Soaring road traffic and inflation-linked toll price rises helped tollway behemoth Transurban earn nearly $1 billion from Melbourne’s drivers despite traffic on the CityLink toll road not fully recovering to pre-pandemic levels.
The $43 billion toll road powerhouse said annual daily trips on the tollway were up 24 per cent over the financial year, generating $894 million in revenue from drivers. By comparison, Sydney drivers were slugged about $1.7 billion to use 11 different toll roads.
Trips on CityLink were still about 5 per cent below 2019 levels, Transurban said, suggesting Melbourne traffic has not fully recovered from blanket lockdowns during the pandemic and changing commuter habits from the shift to flexible work.
“There’s still a little bit of recovery in Victoria that’s coming through,” the company’s chief executive, Scott Charlton, said.
Transurban will soon add another tollway in Melbourne after finishing boring for the new West Gate Tunnel. Disruptive road-widening work on the West Gate Freeway to connect the tunnel, a headache for motorists, is nearly complete, it said.
Most of Australia’s 21 toll roads – except for the Sydney Harbour Bridge and Tunnel, and Melbourne’s EastLink – are controlled by the tollway giant. The company’s bid to buy Horizon Roads, which operates EastLink, is under scrutiny by the competition watchdog, which has concerns about it acquiring another Victorian motorway and gaining a monopoly.
“We are engaging with the [Australian Competition and Consumer Commission] to address the matters raised,” Charlton said.
Fees for CityLink are linked to inflation and rose by 4.25 per cent over the year, providing investors with a guaranteed indexed income at a time when the pandemic’s global supply chain disruption and Russia’s invasion of Ukraine have spurred global inflation.
A record 2.4 million daily trips across Transurban’s national road network earned the company $3.3 billion last financial year and helped it boost its 58¢-a-security distribution to shareholders by 40 per cent. It expects to pay another record 62¢ distribution this financial year.
The toll giant has appointed Michelle Jablko as its new boss from October this year to replace Charlton, making her one of the country’s most powerful female executives alongside Macquarie Group’s Shemara Wikramanayake, Telstra’s Vicki Brady and Qantas boss Vanessa Hudson.

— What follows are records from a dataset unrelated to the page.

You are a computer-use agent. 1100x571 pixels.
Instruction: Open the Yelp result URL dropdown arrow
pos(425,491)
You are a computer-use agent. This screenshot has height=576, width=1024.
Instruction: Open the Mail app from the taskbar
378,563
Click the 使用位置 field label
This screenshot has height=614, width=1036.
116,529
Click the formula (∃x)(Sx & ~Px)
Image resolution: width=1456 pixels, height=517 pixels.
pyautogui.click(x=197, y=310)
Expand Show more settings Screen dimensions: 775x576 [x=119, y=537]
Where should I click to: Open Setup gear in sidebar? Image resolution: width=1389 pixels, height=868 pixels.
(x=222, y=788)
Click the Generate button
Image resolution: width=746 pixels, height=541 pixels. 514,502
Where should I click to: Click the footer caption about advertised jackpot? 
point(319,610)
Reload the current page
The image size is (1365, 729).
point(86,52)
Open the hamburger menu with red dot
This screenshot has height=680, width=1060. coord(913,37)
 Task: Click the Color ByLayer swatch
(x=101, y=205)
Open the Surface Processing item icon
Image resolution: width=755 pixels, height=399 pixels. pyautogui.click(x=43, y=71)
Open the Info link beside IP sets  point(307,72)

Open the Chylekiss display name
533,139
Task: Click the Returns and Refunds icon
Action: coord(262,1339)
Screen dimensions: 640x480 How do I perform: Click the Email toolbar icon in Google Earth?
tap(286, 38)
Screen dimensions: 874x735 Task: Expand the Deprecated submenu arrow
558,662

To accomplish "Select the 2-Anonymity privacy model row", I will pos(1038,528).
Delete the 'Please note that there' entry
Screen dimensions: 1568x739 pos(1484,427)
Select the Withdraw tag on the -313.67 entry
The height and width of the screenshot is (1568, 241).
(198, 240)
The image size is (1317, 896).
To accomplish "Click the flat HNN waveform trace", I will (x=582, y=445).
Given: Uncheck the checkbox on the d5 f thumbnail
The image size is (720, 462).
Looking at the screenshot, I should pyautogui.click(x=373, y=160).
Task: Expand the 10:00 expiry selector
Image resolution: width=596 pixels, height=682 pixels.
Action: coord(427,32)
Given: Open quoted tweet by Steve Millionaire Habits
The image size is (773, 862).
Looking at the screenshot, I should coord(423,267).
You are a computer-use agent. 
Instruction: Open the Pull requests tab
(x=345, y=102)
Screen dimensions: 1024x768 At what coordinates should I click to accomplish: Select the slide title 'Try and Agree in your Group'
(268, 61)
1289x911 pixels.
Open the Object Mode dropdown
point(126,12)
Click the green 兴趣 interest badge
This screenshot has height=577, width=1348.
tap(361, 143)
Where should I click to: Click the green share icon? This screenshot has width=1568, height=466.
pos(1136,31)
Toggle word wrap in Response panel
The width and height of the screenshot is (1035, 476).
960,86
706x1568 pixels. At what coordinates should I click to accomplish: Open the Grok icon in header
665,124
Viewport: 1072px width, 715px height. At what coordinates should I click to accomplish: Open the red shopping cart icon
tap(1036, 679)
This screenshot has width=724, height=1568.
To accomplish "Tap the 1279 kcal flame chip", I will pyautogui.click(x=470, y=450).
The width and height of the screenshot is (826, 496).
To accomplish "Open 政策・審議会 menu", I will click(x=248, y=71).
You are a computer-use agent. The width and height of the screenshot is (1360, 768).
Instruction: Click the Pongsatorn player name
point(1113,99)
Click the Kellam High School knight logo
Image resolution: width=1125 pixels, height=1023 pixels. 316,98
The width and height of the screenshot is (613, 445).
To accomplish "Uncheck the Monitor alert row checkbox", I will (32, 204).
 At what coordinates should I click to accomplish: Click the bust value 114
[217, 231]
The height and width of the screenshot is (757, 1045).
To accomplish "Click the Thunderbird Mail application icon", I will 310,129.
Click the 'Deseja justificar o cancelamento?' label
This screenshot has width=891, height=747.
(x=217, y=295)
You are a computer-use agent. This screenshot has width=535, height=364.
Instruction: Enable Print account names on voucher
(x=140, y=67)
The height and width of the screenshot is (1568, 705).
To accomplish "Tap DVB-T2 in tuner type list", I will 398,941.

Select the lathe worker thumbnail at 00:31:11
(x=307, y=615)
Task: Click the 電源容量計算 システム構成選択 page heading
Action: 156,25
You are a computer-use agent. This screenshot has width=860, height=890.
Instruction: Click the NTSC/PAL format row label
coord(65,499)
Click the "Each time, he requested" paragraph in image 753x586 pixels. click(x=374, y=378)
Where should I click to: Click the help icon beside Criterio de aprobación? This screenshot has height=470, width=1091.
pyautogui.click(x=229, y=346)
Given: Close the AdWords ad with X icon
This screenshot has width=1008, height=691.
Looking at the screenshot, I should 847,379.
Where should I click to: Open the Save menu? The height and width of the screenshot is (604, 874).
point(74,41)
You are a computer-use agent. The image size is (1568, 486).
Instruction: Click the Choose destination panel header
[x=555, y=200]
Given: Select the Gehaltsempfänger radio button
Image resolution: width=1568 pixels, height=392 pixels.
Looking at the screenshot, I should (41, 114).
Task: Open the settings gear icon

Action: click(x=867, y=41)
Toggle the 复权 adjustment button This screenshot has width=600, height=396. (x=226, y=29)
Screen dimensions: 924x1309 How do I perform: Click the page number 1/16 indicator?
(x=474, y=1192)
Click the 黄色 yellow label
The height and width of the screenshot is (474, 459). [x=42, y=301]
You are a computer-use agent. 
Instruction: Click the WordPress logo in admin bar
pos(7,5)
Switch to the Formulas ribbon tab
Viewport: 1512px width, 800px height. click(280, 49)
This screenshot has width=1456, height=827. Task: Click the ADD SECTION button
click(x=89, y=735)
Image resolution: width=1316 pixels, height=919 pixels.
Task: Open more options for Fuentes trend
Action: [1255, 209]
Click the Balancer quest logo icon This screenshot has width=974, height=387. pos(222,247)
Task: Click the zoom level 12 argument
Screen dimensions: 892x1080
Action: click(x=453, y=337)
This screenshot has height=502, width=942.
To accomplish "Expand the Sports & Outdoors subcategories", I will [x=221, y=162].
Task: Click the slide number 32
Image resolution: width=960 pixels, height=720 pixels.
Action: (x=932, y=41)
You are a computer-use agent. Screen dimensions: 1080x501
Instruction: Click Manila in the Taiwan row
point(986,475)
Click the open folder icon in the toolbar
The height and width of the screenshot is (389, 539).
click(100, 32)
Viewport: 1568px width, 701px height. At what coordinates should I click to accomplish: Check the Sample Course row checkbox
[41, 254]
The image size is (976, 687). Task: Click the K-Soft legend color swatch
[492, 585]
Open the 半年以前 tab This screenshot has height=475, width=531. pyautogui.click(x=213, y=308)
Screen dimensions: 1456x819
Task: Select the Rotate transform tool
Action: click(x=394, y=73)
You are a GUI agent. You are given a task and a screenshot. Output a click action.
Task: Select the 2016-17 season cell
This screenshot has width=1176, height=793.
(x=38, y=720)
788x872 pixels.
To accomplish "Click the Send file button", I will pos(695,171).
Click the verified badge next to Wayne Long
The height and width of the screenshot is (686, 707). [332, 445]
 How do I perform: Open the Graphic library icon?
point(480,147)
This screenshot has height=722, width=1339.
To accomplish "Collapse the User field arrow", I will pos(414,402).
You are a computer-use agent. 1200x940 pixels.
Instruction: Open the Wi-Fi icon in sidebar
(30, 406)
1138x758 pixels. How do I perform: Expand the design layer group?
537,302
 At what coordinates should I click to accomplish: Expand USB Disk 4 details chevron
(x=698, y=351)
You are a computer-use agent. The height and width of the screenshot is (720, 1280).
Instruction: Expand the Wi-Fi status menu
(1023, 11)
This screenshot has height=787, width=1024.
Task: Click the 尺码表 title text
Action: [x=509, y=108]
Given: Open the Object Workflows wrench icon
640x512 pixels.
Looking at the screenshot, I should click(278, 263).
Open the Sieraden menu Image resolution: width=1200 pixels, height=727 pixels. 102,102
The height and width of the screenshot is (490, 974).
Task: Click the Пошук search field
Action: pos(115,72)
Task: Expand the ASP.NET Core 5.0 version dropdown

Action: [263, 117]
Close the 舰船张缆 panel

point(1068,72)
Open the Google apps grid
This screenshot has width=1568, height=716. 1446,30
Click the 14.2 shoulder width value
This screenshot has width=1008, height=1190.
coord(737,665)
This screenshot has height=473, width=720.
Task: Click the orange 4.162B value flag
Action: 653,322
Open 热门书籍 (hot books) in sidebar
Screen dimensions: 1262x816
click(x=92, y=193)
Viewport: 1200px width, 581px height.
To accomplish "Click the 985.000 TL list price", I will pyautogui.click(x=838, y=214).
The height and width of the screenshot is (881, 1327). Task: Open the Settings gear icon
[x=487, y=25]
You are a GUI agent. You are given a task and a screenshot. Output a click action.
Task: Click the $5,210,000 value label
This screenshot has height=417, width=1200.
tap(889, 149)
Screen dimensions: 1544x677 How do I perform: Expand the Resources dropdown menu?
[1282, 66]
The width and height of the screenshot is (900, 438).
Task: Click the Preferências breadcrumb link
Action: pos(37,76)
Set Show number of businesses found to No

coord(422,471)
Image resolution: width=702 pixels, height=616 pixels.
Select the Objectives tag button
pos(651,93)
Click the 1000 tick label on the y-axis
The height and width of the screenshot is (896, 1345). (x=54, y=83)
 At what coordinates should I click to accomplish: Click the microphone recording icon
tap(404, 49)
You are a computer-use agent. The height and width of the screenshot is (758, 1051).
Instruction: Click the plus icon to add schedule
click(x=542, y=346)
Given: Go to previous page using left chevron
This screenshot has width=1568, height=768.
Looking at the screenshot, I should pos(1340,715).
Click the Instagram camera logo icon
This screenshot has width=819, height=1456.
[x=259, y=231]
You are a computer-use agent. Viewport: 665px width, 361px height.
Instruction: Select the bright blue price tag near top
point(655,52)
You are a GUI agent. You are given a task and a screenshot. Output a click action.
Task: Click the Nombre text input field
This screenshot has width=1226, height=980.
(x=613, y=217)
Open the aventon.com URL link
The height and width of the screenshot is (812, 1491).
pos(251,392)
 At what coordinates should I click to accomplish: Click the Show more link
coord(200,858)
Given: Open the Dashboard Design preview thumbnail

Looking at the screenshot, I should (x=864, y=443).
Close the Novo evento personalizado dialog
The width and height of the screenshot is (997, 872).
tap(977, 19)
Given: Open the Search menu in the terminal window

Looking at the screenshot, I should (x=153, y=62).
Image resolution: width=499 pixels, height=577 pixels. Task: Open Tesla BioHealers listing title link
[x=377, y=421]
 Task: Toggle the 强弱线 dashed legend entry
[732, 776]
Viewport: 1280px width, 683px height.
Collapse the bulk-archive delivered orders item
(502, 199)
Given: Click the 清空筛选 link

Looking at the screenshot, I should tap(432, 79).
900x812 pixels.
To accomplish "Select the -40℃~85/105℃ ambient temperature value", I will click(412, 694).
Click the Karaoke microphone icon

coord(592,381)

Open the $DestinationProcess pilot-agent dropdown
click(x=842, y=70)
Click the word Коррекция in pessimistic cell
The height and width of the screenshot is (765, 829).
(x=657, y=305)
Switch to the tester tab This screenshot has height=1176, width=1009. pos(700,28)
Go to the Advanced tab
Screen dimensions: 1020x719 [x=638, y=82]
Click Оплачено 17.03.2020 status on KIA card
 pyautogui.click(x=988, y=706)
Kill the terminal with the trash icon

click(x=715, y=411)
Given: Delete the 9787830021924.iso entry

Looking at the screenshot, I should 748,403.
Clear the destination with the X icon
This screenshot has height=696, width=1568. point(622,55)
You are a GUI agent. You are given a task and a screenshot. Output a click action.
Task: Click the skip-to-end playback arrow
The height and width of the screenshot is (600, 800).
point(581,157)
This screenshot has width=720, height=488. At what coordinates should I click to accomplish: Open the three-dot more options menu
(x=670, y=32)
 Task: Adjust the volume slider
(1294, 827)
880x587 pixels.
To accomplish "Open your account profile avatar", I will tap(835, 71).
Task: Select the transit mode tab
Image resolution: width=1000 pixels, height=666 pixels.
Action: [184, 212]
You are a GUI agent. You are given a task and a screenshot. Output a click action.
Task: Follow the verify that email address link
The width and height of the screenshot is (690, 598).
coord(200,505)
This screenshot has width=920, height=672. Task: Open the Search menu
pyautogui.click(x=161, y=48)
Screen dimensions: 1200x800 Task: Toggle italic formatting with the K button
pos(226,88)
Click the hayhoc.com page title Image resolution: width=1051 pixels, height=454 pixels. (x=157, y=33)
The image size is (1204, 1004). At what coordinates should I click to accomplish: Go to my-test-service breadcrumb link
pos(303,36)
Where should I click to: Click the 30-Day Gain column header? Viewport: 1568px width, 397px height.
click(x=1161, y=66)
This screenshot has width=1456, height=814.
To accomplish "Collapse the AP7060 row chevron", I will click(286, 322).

Jablko said she was “thrilled” to take the top job. “I’ve got enormous shoes to fill, literally and metaphorically, and I’ll be taking over a business that’s in great shape, with world-class assets in Australia and North America.”
The company’s latest Urban Mobility Trends report shows more people are driving every day than were expected to a year ago, and fewer people are using public transport. But Charlton said he expects public transport use to recover. “It’s just taking a bit longer,” he said.